* [MATERIAL FOR THIS TASK]:
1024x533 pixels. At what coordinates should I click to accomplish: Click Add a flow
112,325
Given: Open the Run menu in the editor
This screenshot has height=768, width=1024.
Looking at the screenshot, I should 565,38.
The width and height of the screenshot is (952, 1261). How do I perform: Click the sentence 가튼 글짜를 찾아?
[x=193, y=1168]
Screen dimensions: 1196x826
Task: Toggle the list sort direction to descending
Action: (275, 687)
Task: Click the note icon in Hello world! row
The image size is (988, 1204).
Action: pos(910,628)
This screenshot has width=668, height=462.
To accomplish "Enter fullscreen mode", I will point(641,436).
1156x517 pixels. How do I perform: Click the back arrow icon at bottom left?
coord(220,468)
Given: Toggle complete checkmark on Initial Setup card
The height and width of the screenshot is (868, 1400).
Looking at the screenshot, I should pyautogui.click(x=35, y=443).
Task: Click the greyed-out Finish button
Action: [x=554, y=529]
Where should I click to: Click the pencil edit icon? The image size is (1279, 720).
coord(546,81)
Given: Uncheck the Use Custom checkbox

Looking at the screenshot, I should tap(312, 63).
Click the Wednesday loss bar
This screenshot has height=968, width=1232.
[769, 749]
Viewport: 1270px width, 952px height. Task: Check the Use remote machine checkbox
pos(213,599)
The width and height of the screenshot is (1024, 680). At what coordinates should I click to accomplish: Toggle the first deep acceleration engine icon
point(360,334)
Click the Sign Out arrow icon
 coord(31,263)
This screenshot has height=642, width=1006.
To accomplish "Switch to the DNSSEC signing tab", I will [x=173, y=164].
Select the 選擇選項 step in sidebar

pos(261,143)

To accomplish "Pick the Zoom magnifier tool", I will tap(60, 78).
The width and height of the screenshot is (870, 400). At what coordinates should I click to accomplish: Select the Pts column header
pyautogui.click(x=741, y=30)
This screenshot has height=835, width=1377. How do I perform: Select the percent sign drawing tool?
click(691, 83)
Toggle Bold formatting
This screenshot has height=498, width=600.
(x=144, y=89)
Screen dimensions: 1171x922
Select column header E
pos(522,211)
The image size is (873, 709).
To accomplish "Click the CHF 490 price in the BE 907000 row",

* [JOB]:
Reproduce the rows word for word, starting with the very first line and stopping after the line that contains "Action: pos(910,628)".

* [PROBLEM SOLUTION]:
1024x533 pixels. At what coordinates should I click to accomplish: Click Add a flow
112,325
Given: Open the Run menu in the editor
This screenshot has height=768, width=1024.
Looking at the screenshot, I should 565,38.
The width and height of the screenshot is (952, 1261). How do I perform: Click the sentence 가튼 글짜를 찾아?
[x=193, y=1168]
Screen dimensions: 1196x826
Task: Toggle the list sort direction to descending
Action: (275, 687)
Task: Click the note icon in Hello world! row
The image size is (988, 1204).
Action: pos(910,628)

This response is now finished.